| Provided entries |
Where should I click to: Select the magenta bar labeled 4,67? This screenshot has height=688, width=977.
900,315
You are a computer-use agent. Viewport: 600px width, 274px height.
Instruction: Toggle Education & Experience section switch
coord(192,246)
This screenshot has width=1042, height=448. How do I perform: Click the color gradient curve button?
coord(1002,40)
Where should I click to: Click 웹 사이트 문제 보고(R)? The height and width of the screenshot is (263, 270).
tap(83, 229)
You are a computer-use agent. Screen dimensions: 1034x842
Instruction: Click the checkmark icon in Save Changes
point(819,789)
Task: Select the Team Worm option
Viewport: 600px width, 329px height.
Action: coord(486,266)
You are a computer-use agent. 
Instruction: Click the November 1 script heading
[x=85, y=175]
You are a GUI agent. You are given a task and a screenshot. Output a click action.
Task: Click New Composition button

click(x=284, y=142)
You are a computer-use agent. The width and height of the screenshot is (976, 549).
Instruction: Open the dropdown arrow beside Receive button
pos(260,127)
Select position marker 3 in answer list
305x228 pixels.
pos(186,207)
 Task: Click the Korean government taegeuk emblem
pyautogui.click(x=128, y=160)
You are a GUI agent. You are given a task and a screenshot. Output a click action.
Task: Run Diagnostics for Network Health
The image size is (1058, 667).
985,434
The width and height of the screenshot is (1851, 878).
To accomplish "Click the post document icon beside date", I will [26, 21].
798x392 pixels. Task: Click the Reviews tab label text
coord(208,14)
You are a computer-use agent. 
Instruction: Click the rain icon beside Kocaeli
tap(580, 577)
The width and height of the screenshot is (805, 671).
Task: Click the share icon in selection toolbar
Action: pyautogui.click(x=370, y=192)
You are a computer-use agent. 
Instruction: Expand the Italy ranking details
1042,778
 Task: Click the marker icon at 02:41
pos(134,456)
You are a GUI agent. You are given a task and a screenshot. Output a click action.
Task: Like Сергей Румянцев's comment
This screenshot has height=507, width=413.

| Work item |
All the material above is to be retyped exactly as it appears.

| Problem solution |
Where should I click to: Select the magenta bar labeled 4,67? This screenshot has height=688, width=977.
900,315
You are a computer-use agent. Viewport: 600px width, 274px height.
Instruction: Toggle Education & Experience section switch
coord(192,246)
This screenshot has width=1042, height=448. How do I perform: Click the color gradient curve button?
coord(1002,40)
Where should I click to: Click 웹 사이트 문제 보고(R)? The height and width of the screenshot is (263, 270).
tap(83, 229)
You are a computer-use agent. Screen dimensions: 1034x842
Instruction: Click the checkmark icon in Save Changes
point(819,789)
Task: Select the Team Worm option
Viewport: 600px width, 329px height.
Action: coord(486,266)
You are a computer-use agent. 
Instruction: Click the November 1 script heading
[x=85, y=175]
You are a GUI agent. You are given a task and a screenshot. Output a click action.
Task: Click New Composition button

click(x=284, y=142)
You are a computer-use agent. The width and height of the screenshot is (976, 549).
Instruction: Open the dropdown arrow beside Receive button
pos(260,127)
Select position marker 3 in answer list
305x228 pixels.
pos(186,207)
 Task: Click the Korean government taegeuk emblem
pyautogui.click(x=128, y=160)
You are a GUI agent. You are given a task and a screenshot. Output a click action.
Task: Run Diagnostics for Network Health
The image size is (1058, 667).
985,434
The width and height of the screenshot is (1851, 878).
To accomplish "Click the post document icon beside date", I will [26, 21].
798x392 pixels. Task: Click the Reviews tab label text
coord(208,14)
You are a computer-use agent. 
Instruction: Click the rain icon beside Kocaeli
tap(580, 577)
The width and height of the screenshot is (805, 671).
Task: Click the share icon in selection toolbar
Action: pyautogui.click(x=370, y=192)
You are a computer-use agent. 
Instruction: Expand the Italy ranking details
1042,778
 Task: Click the marker icon at 02:41
pos(134,456)
You are a GUI agent. You are given a task and a screenshot. Output a click action.
Task: Like Сергей Румянцев's comment
This screenshot has height=507, width=413.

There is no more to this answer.